▶ _TEXT PASSAGE_
========

Q-HyViT: Post-Training Quantization of Hybrid Vision Transformers with Bridge Block Reconstruction for IoT Systems

TL;DR

This paper introduces Q-HyViT, a novel post-training quantization method specifically designed for efficient hybrid vision transformers, significantly improving their accuracy and making them more suitable for IoT devices.

Contribution

It is the first to successfully apply post-training quantization to efficient hybrid vision transformers, overcoming key challenges and enhancing performance.

Findings

Achieved 17.73% average accuracy improvement at 8-bit quantization.

Achieved 29.75% average accuracy improvement at 6-bit quantization.

Demonstrated effectiveness on multiple hybrid ViT architectures.

========

▶ _PROMPT 1_
Why does the paper summary present Q-HyViT as a contribution? Answer in one to three sentences.
▶ _PROMPT 2_
Write out the paper summary word for word, starting at "This paper introduces" and ending at "at 8-bit quantization.".

▶ _SUPPLIED DATA_
========

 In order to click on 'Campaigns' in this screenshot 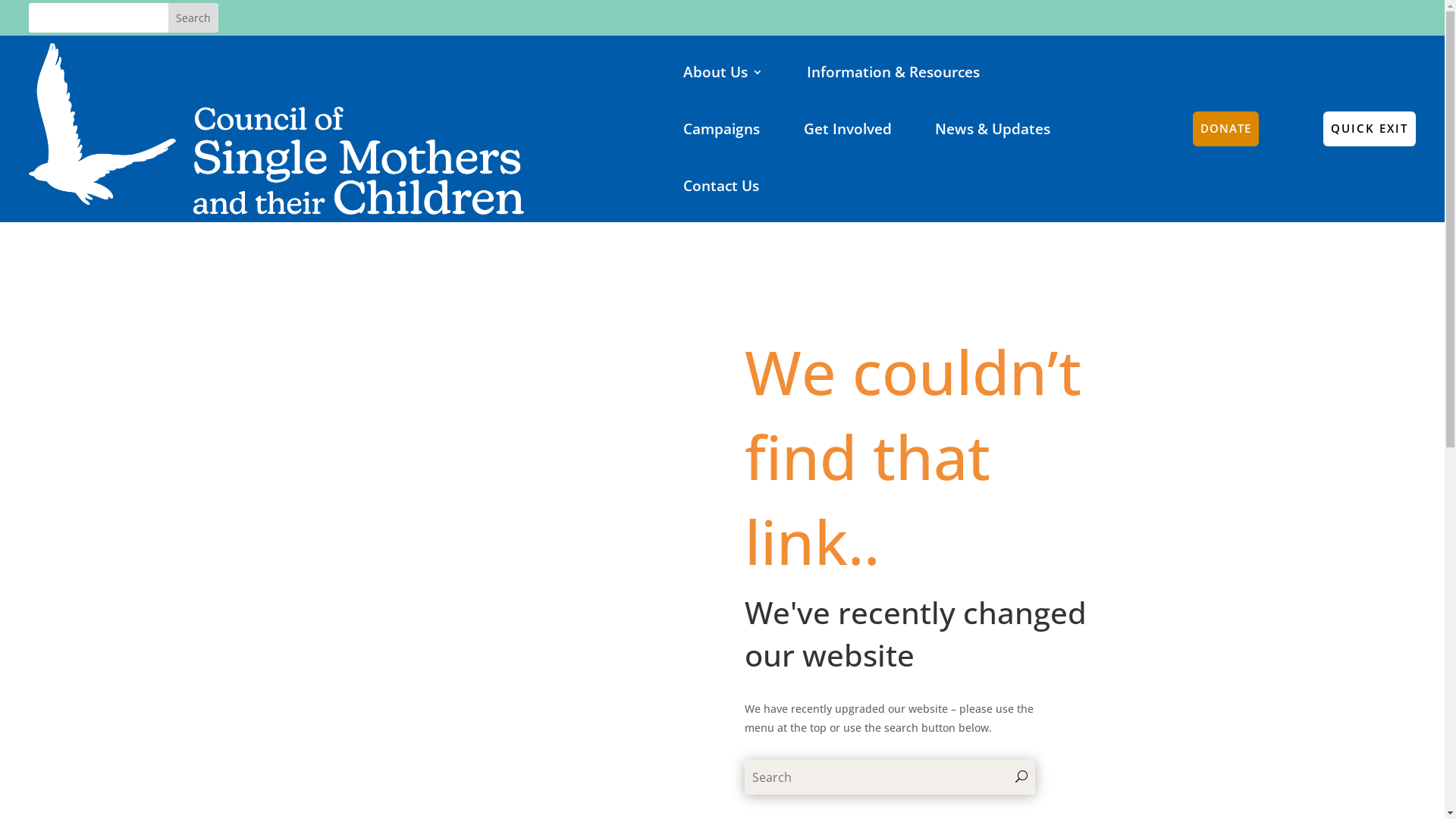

========

▶ _EXERCISE RESPONSE 1_
It is the first method to successfully apply post-training quantization to efficient hybrid vision transformers. In doing so, it overcomes key challenges and improves performance.

▶ _EXERCISE RESPONSE 2_
This paper introduces Q-HyViT, a novel post-training quantization method specifically designed for efficient hybrid vision transformers, significantly improving their accuracy and making them more suitable for IoT devices.

Contribution

It is the first to successfully apply post-training quantization to efficient hybrid vision transformers, overcoming key challenges and enhancing performance.

Findings

Achieved 17.73% average accuracy improvement at 8-bit quantization.